[start Text shown]

1811—White anti-slavery activist Harriet Beecher Stowe is born. Stowe was the author of one of the best selling books of 1852—“Uncle Tom’s Cabin.” The book addressed the  brutality of slavery and featured the character of “Uncle Tom”—a slave who, perhaps unfairly, came to symbolize the accommodating Black person who showed complete deference to Whites. The book was such an indictment of slavery that when President Abraham Lincoln met Stowe he remarked, “You’re the little woman who wrote the book that started this great [civil] war.”

1970—Cheryl Adrienne Brown wins the Miss Iowa pageant and becomes the first African-American to compete in the Miss America beauty pageant.

[end Text shown]
[start Provided data]

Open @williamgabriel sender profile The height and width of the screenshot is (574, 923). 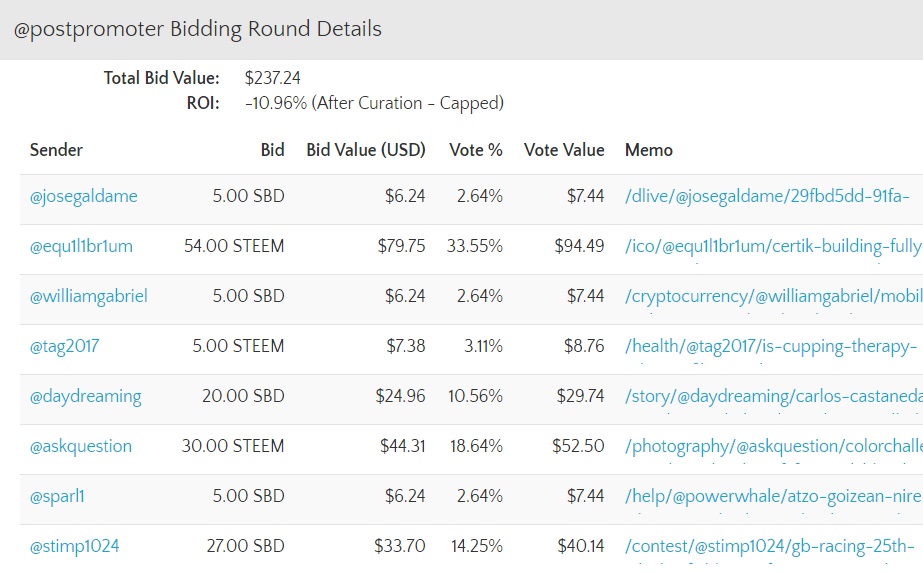coord(89,296)
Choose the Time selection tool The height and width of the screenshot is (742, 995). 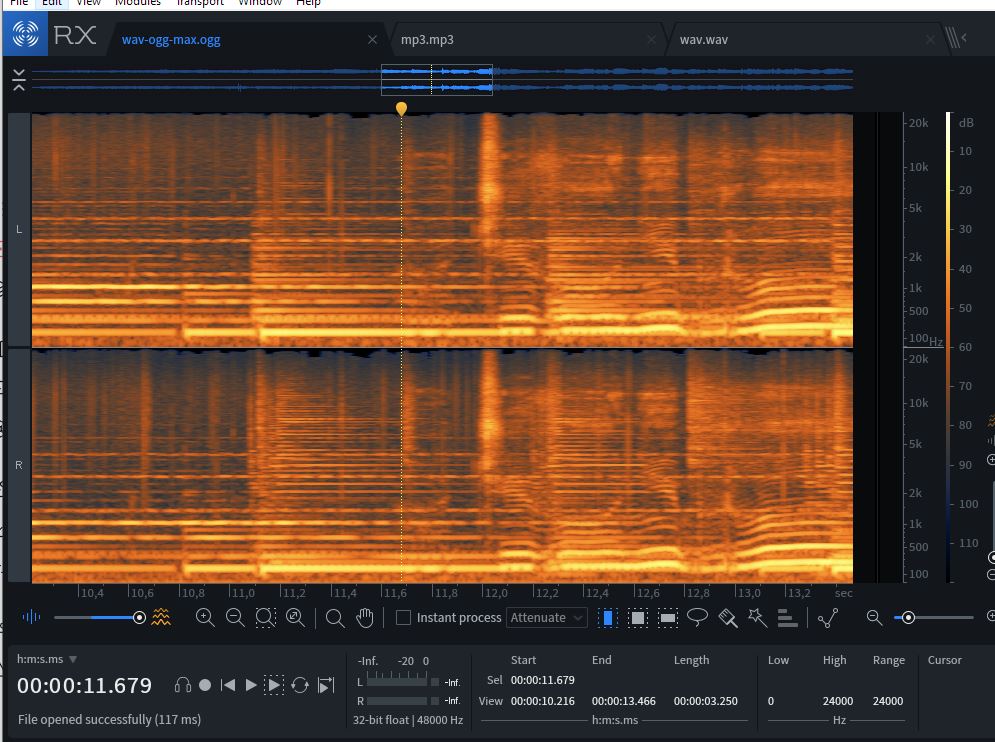(x=608, y=618)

[end Provided data]

**To-do list**:
A) In the list of historical dates, what did Cheryl Adrienne Brown become in 1970?
B) Continue the list of historical dates after its last entry.
The material isn't needed here.

**Results in order**:
A) She became the first African-American to compete in the Miss America beauty pageant.

B)
June 15

1864—Gen. Ulysses S. Grant outfoxed Confederate Gen. Robert E. Lee by switching an attack strategy from Cold Harbor to Petersburg, Va. The assault, spearheaded by Gen. Charles Paine, knocked a mile-wide hole in Lee’s defenses and resulted in the capture of hundreds of rebel soldiers and helped speed up the end of the Civil War. Several Black regiments were involved in the assault and siege. Grant would later become the 18th president of the United States and use his office to deal a series of crushing blows to the rapidly growing forces of the Ku Klux Klan in the 1870s.

1877—Henry O. Flippea becomes the first Black graduate of the U.S. military academy at West Point.